» **What you will do**
Identify every line in the entries below that contains the string "down", and copy each such line in full.

» **Records provided**

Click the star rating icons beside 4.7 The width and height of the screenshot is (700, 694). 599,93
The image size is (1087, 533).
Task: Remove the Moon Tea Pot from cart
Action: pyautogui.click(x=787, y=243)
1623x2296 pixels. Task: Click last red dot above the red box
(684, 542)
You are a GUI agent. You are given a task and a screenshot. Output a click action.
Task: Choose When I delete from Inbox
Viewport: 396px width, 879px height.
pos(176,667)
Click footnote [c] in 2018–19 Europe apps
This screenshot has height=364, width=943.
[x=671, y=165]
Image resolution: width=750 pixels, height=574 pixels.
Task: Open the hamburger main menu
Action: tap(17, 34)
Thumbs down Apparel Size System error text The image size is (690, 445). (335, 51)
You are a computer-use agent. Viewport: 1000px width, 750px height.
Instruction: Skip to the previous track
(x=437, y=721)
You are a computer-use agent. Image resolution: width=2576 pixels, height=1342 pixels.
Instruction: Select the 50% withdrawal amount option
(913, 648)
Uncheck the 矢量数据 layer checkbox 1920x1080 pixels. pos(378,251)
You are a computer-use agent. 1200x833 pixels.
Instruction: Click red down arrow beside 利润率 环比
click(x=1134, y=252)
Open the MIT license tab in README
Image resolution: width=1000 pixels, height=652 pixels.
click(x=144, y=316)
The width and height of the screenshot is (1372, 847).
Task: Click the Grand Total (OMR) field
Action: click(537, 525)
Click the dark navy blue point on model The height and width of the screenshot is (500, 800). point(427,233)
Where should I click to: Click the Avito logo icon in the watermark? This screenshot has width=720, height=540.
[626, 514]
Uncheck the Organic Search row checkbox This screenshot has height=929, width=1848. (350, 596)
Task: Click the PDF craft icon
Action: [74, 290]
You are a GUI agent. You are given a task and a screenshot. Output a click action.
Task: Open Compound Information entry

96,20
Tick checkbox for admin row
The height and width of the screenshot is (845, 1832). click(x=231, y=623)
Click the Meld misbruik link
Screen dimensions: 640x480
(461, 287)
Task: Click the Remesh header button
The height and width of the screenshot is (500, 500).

» **Solution to this exercise**
Thumbs down Apparel Size System error text The image size is (690, 445). (335, 51)
Instruction: Click red down arrow beside 利润率 环比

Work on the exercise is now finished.